(Exercise description):
Print each entry precisely; exclude the pictures.

(Dataset entries)
====================

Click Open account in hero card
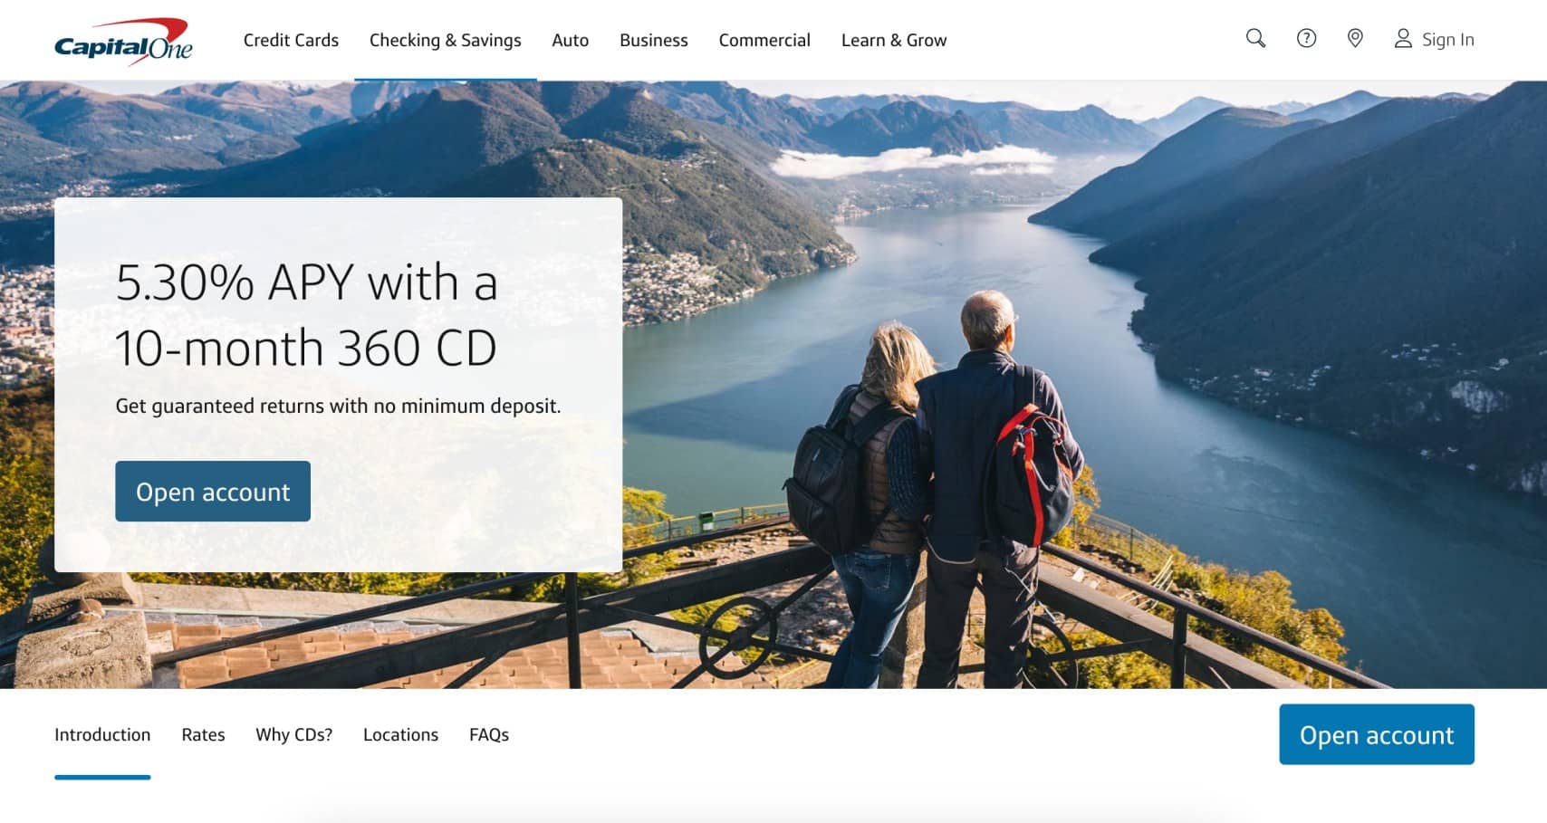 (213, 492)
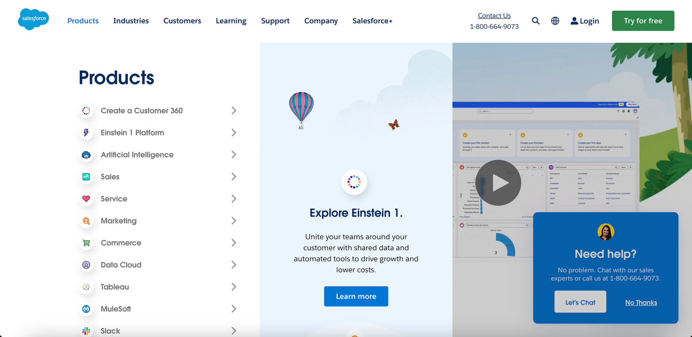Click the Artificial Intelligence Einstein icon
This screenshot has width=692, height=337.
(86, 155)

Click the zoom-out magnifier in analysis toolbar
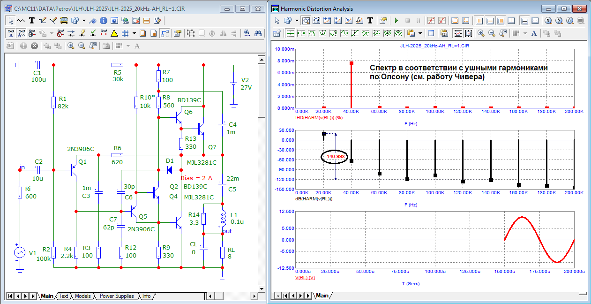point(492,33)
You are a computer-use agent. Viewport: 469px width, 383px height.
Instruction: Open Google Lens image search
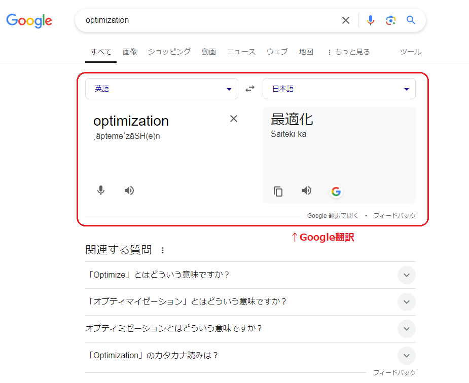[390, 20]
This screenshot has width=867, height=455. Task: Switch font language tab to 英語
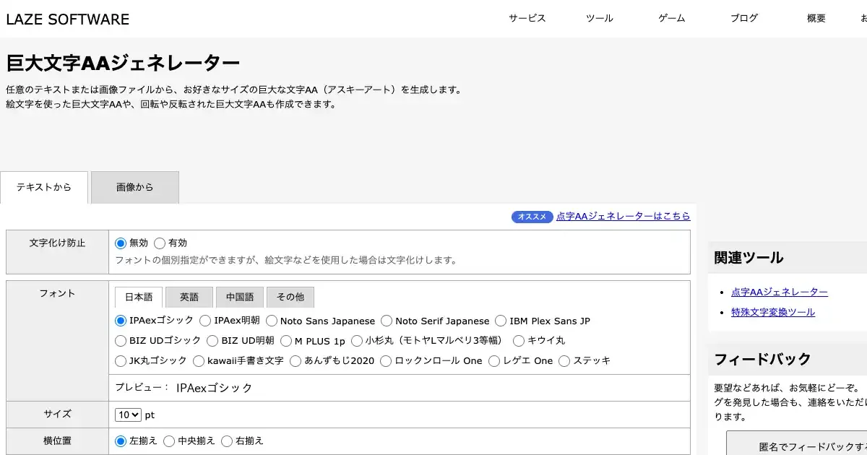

====================

(Solution to this exercise):
Click Open account in hero card
 (213, 492)
Click the Artificial Intelligence Einstein icon
This screenshot has width=692, height=337.
(86, 155)

Click the zoom-out magnifier in analysis toolbar
point(492,33)
You are a computer-use agent. Viewport: 469px width, 383px height.
Instruction: Open Google Lens image search
[390, 20]
This screenshot has width=867, height=455. Task: Switch font language tab to 英語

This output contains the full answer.